We have shown that TL is a heritable, polygenic trait with considerable
environmental variation and a maternal inheritance component in a wild
passerine. It is, however,
important that future studies attempt to confirm the candidate genes
identified here as associated with TL in other wild populations. Even
though the additive genetic component was small, selection on variation
in TL may produce evolutionary change in TL over time in wild
populations. The large component of variation in early-life TL caused by
annual environmental stochasticity suggests that this will generate
heterogeneity in TL among cohorts.
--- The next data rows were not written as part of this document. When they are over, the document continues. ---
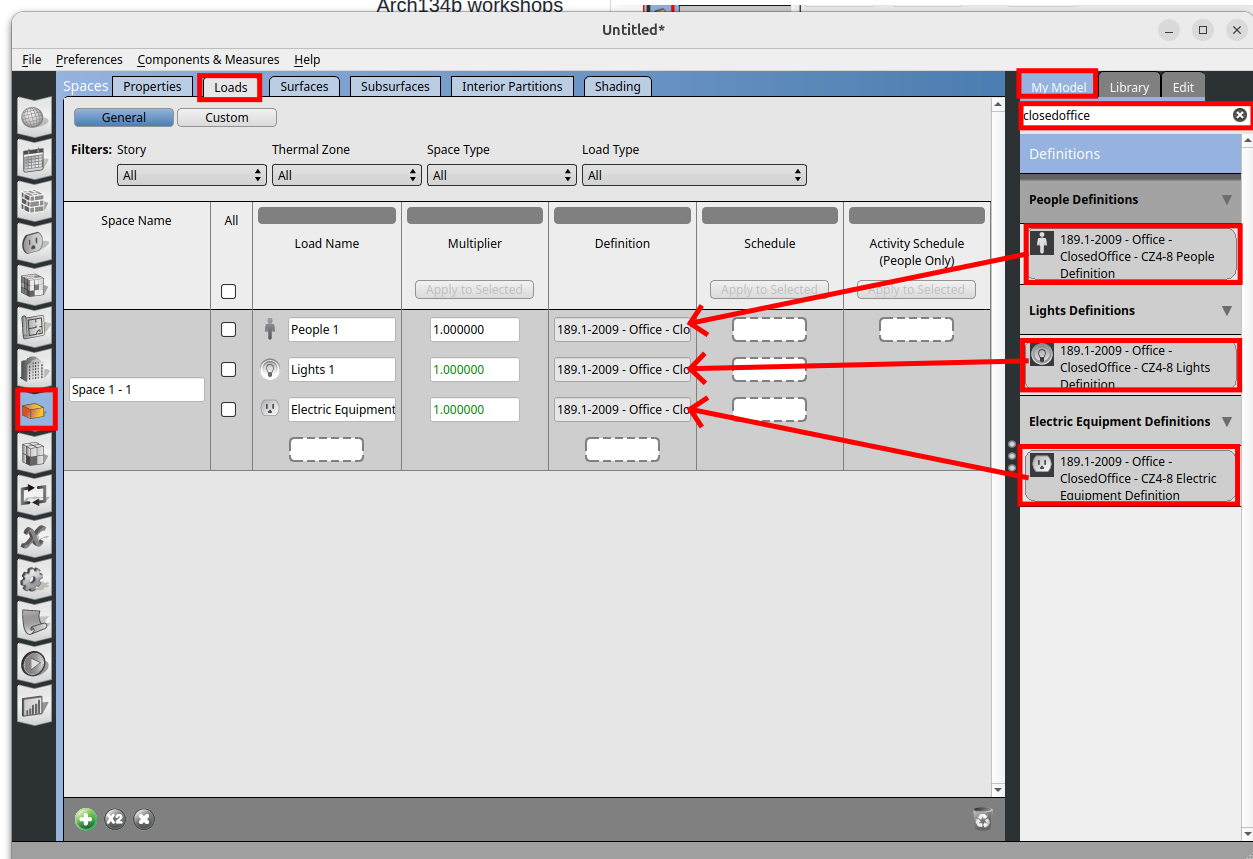The height and width of the screenshot is (859, 1253).
Task: Open the Components & Measures menu
Action: pyautogui.click(x=208, y=60)
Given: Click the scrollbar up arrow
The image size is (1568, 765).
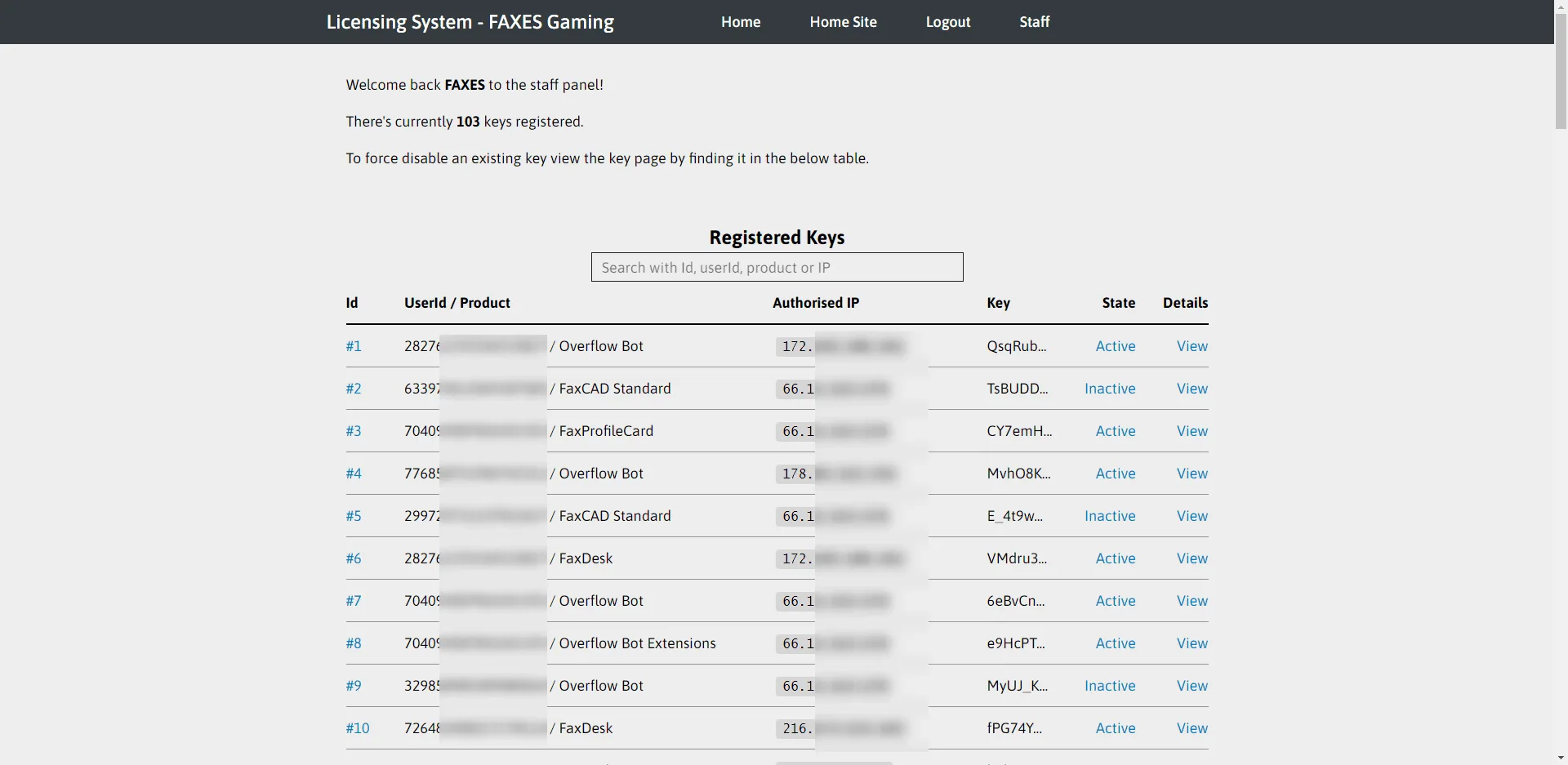Looking at the screenshot, I should 1562,6.
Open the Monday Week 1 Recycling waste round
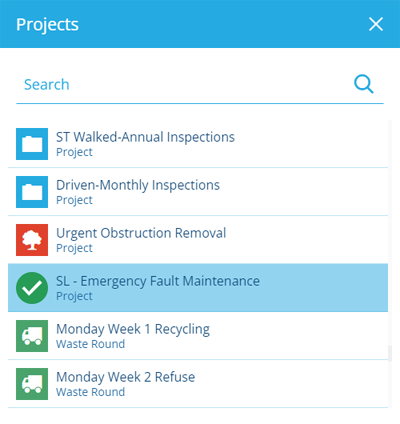Image resolution: width=400 pixels, height=424 pixels. [x=198, y=336]
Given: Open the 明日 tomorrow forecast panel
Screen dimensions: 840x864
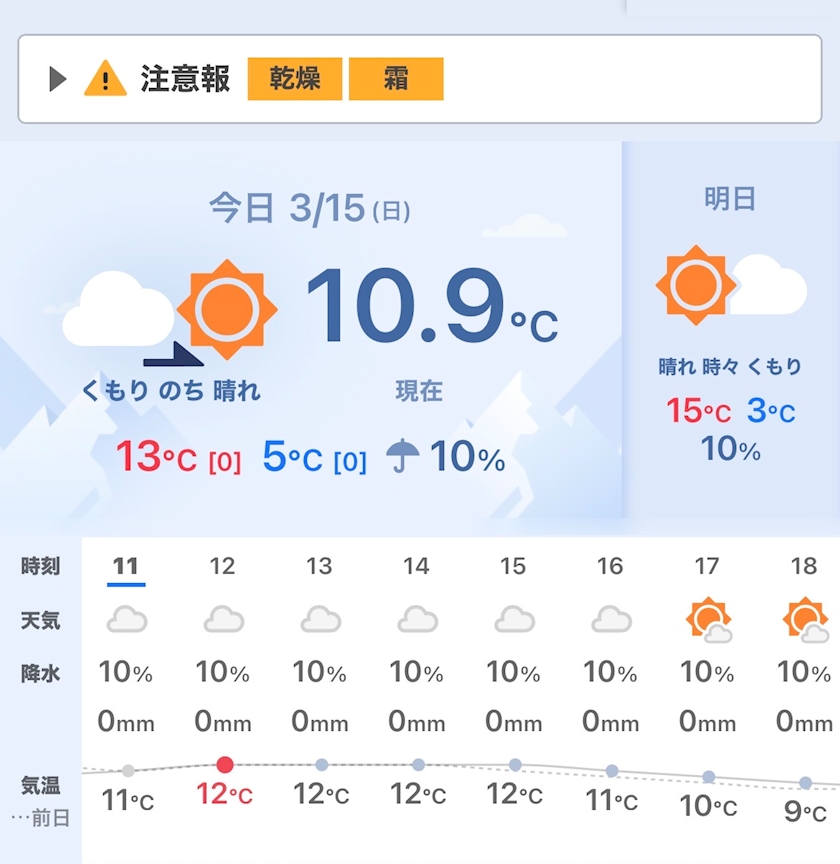Looking at the screenshot, I should pos(730,199).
Although we did not find a negative
genetic correlation underlying the negative phenotypic correlation
between TL and body size, we may hypothesize that selection for larger
nestling size, which may enhance survival until recruitment (Ringsby,
Sæther, & Solberg, 1998), will be associated with selection for shorter
early-life TL due to non-genetic mechanisms, which can ultimately
influence lifespan or reproductive success.